And then we get a story so absurd it sounds like satire: a group calling itself a Democratic coalition of Satan worshippers recognized Walz at the state capitol. I cannot believe we are even saying this out loud in America. But it is a sign of the times. Confusion is everywhere, and spiritual darkness loves confusion.
The Bible is clear. We do not wrestle against flesh and blood, but against spiritual forces of darkness. This is spiritual warfare. That does not mean we become hysterical. It means we become discerning. It means we pray. It means we speak with biblical truth and refuse to let lies set the terms.
That is why I want to end with something constructive and urgent: the protection of children and the defense of the family.
I sat down with Katie Faust, the founder of Them Before Us, and she said something every church needs to hear. The culture keeps trying to redefine family around adult desire. Katie keeps bringing it back to the child. Children have rights. Children are not accessories. Children have a right to be known and loved by their mother and father when possible, and they should never be bought and sold.
She also confronted the growing industry of “big fertility,” IVF, commercial surrogacy, and donor conception, and the ways children can be commodified in the process.
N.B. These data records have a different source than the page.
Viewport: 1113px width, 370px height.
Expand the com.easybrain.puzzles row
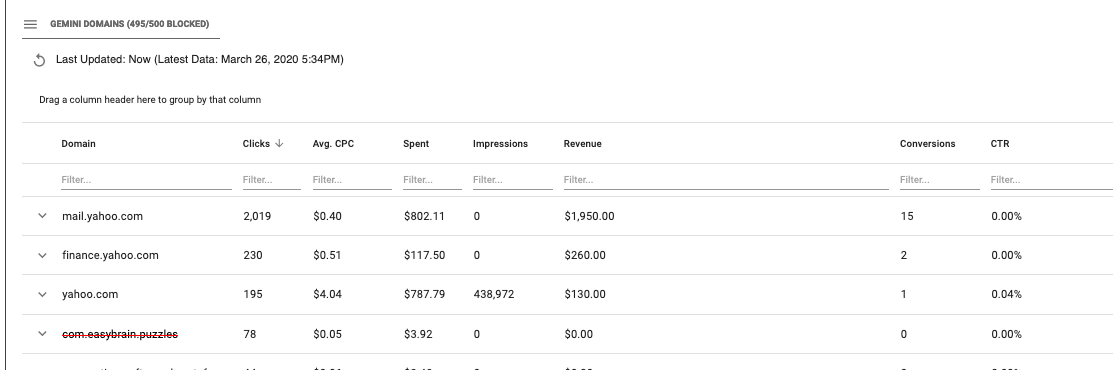[42, 334]
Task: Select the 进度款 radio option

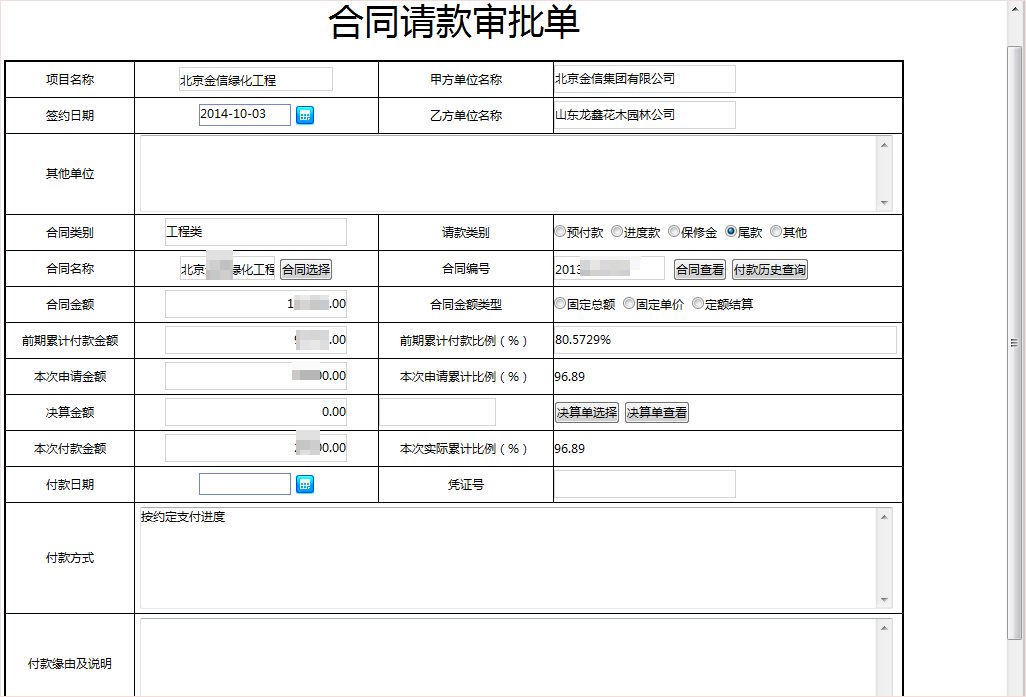Action: pyautogui.click(x=617, y=232)
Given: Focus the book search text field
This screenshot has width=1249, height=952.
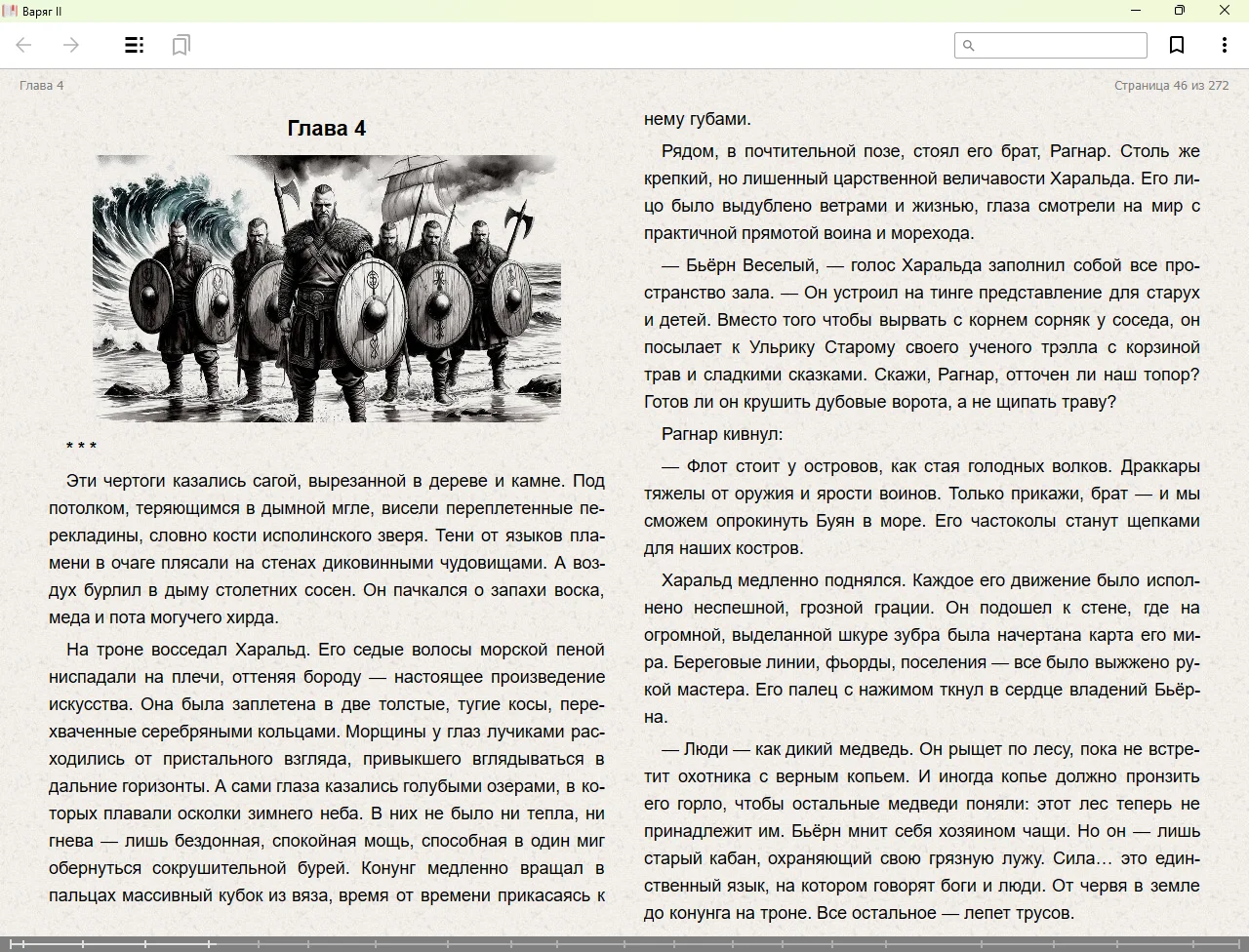Looking at the screenshot, I should point(1060,45).

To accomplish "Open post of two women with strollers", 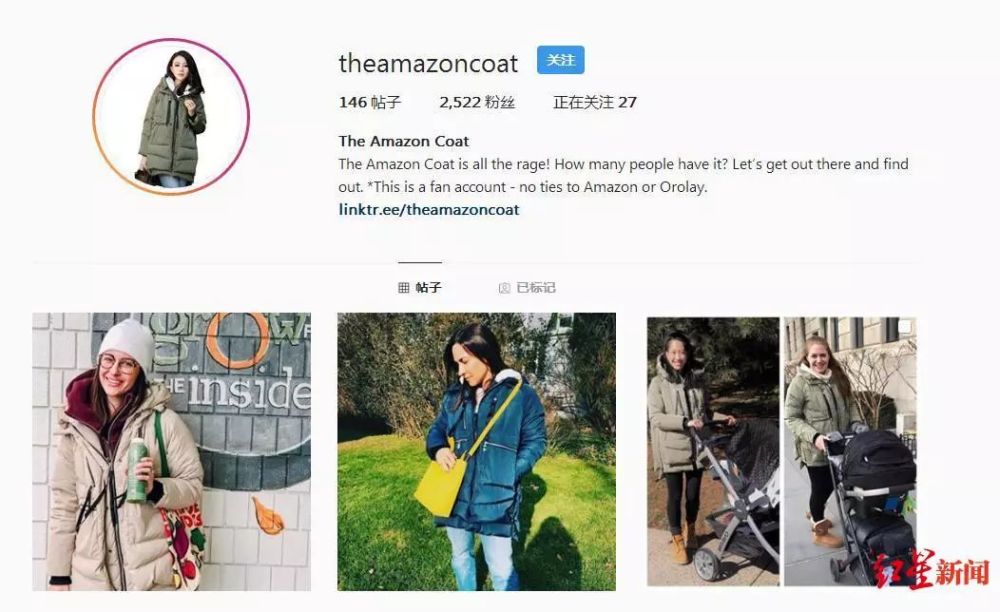I will [782, 451].
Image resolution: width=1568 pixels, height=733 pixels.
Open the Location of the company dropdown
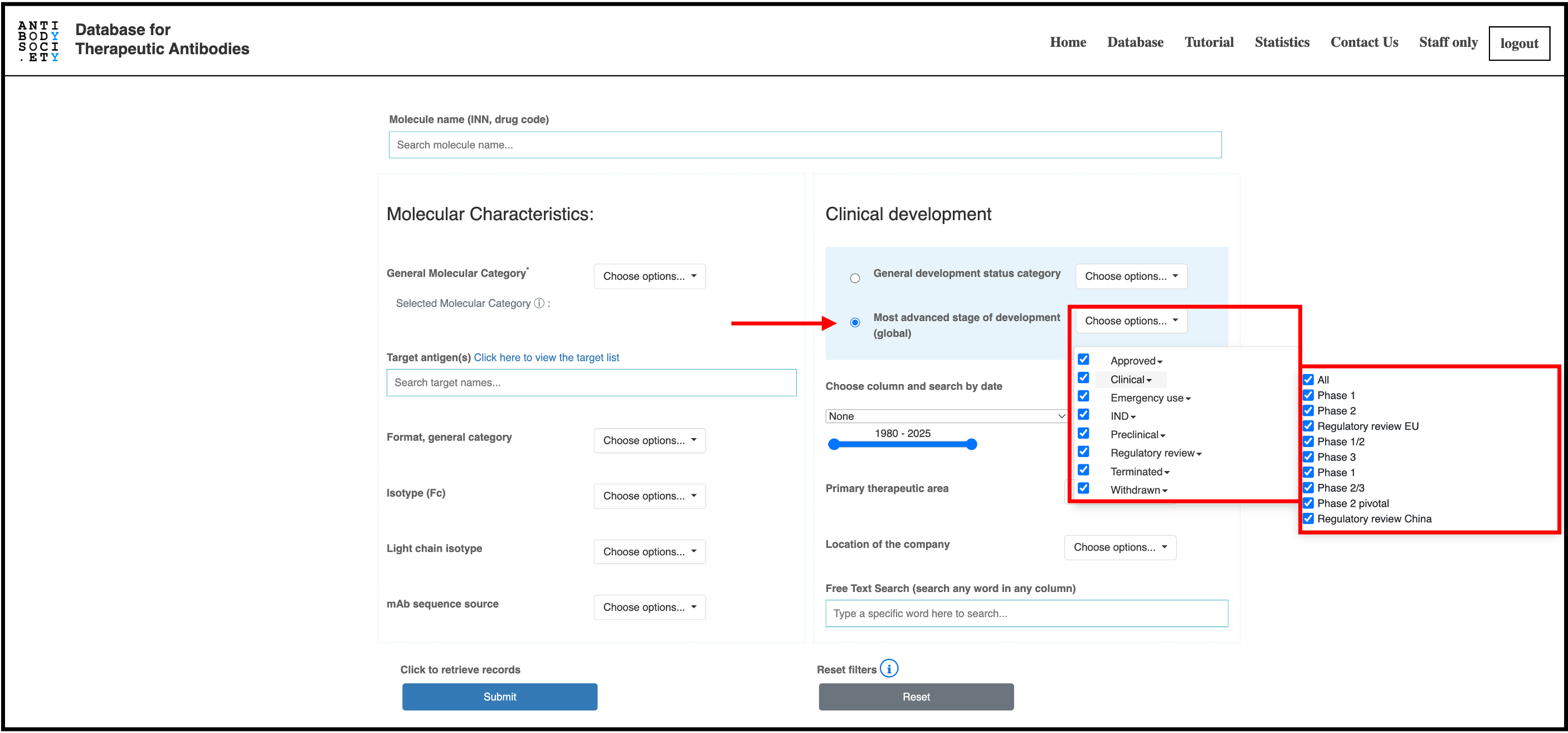1119,547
You do not have to agree with every policy detail to recognize the core moral question: are we centering the adult, or are we protecting the child?
The church must become a child-protecting, truth-telling force in a culture that treats kids like a product.
If you want the full interview, and more biblical worldview coverage that refuses to bow to the spirit of the age, watch The Daniel Cohen Show on the Real Life Network.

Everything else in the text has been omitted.